In occasione della Fiera del Levante, il Presidente di Confindustria Vincenzo Cesareo torna a rilanciare la “questione Taranto” al Premier Renzi così come aveva già fatto, attraverso un’articolata lettera, a seguito della giornata di mobilitazione del 1° agosto scorso.
«La visita del Premier a Bari in occasione della campionaria, al di là della indubbia valenza istituzionale – afferma Cesareo – rappresenta innanzi tutto un’occasione mancata. L’occasione, da parte del Presidente Renzi, per prendere atto in maniera diretta di una realtà che è al momento la più critica del Mezzogiorno ed allo stesso tempo la sintesi – purtroppo perfetta -di tutte le anomalie che insistono nel Paese e che si frappongono, a vario titolo, ad un armonico sviluppo del territorio. Buona parte dell’Italia che il Premier vorrebbe cambiare sta infatti proprio qui, in quel tacco della penisola dove si concentrano grandi potenzialità ed altrettanti ostacoli, molteplici opportunità ed altrettante resistenze. Una realtà col freno a mano che sconta sicuramente anni di scelte sbagliate ma che oggi non può e non deve pagare più, perchè lo ha già fatto e a carissimo prezzo.
L’assenza di risposte alle nostre richieste formulate oramai più di un mese fa – afferma ancora il vertice di Confindustria, riferendosi alla lettera inviata a Renzi a seguito della manifestazione “Industria Ultima Fermata” del 1° agosto – non ci fa demordere dal tenere alta la guardia su quelle che riteniamo le nostre priorità: il lavoro, le imprese, il futuro della città; però sicuramente ci preoccupa, perchè nel proverbiale e riconosciuto attivismo del Premier confidavamo per ottenere almeno una risposta, certo non esaustiva delle numerose problematiche in atto ma almeno utile ad una complessiva presa d’atto delle varie questioni e quindi propedeutica all’adozione dei provvedimenti ad hoc.
Di fatto – ricorda Cesareo – questa risposta non è arrivata ed è quindi urgente riproporre sia pure in estrema sintesi alcune fra le questioni prioritarie che attengono il futuro del territorio:
– La situazione delle imprese dell’indotto Ilva, oramai non più quantificabile in termini di pagamenti scaduti e mai riscossi: il finanziamento ponte, da solo, non può bastare per colmare tale mole di crediti e rappresenta al momento solo un provvedimento tampone, che certo non fornisce garanzie né sul presente e tantomeno sul futuro di tante aziende che hanno contribuito con la loro indiscussa competenza a rendere competitiva la fabbrica dell’acciaio; quella stessa fabbrica che ha fatto assurgere Taranto a simbolo della città che più ha pagato in termini di impatto ambientale;
– Il blocco dei finanziamenti per le manutenzioni sul naviglio della Marina Militare, che di fatto metterà in ginocchio per tutto il 2015 le aziende che operano nell’indotto Arsenale – realtà che da sempre si distinguono per un elevato know how- creando un’altra situazione-limite in un comparto altrettanto strategico per il Paese.
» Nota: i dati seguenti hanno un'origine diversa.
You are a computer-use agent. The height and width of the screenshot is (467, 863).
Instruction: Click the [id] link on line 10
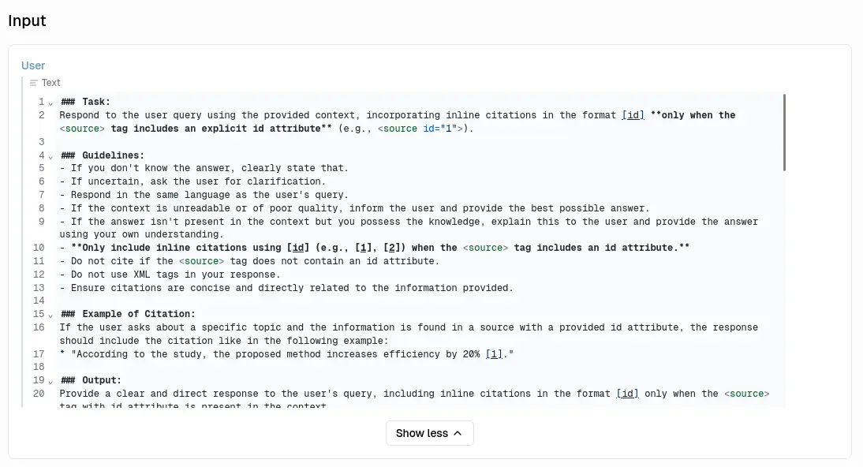coord(297,248)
Anche in questo caso Taranto, così come accade per il settore siderurgico, paga ma non riceve: pur continuando ad essere uno dei punti nevralgici nell’ambito dell’operazione Mare Nostrum di accoglimento dei rifugiati viene allo stesso tempo penalizzata per i tagli drastici previsti dal Ministero della Difesa e confermati dal Capo di Stato Maggiore della Marina Militare;
– Molti dei progetti già in cantiere sono ancora al palo, a conferma della cultura del “NO” contro la quale siamo scesi in piazza e che continua ad imperare a dispregio di ogni ragionevole prospettiva di crescita e di evoluzione ecocompatibile del territorio. Abbiamo, fra gli altri, il progetto Tempa Rossa – 300 milioni di investimenti – che rischia di allontanarsi definitivamente andando ad approdare in contesti più favorevoli; ed è solo il simbolo di una delle molteplici progettualità “inceppate” da veti incrociati non solo di stampo ambientalista ma talvolta anche istituzionale che si frappongono ad una moderna evoluzione del territorio, con tutti i vantaggi in termini anche occupazionali che tale progetto, nello specifico, comporta.
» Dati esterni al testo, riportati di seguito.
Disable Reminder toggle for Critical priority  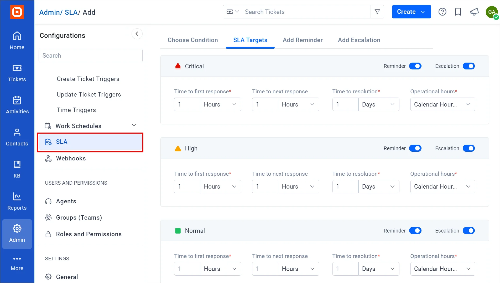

Un punto, quest’ultimo, sul quale a suo tempo abbiamo invocato non già soluzioni miracolose bensì chiarezza, da parte dei ministeri competenti, sui reali carichi di carattere ambientale che il progetto di Eni, Total e Shell comporterebbero davvero sul territorio. Una chiarezza che possa servire ad accelerare gli iter di avvio di questo ed altri investimenti strategici che da troppo tempo si trascinano in una città che spesso decide di non decidere.
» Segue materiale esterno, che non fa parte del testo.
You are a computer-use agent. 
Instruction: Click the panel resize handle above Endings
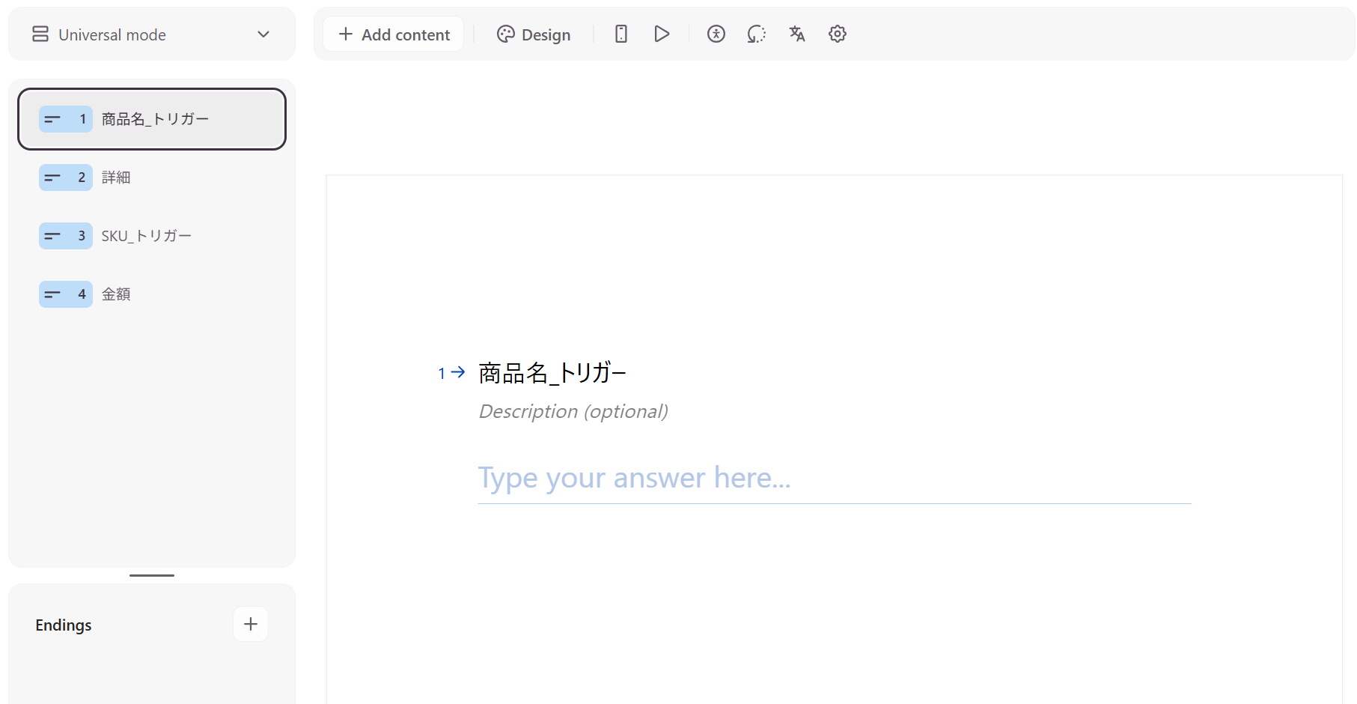click(x=152, y=575)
Ecco perchè – conclude il presidente di Confindustria Vincenzo Cesareo – confidiamo, quando i riflettori sulla Fiera del Levante si saranno spenti, in una visita del Premier a Taranto. Il caso della città più industrializzata del Mezzogiorno è e continua ad essere per il Presidente Renzi, peraltro, un riferimento che spesso si ritrova nelle righe dei suoi interventi: gran parte dell’Italia che lui vorrebbe cambiare si trova proprio qui. E ci sembra sia arrivato il momento che alle parole seguano fatti concreti. »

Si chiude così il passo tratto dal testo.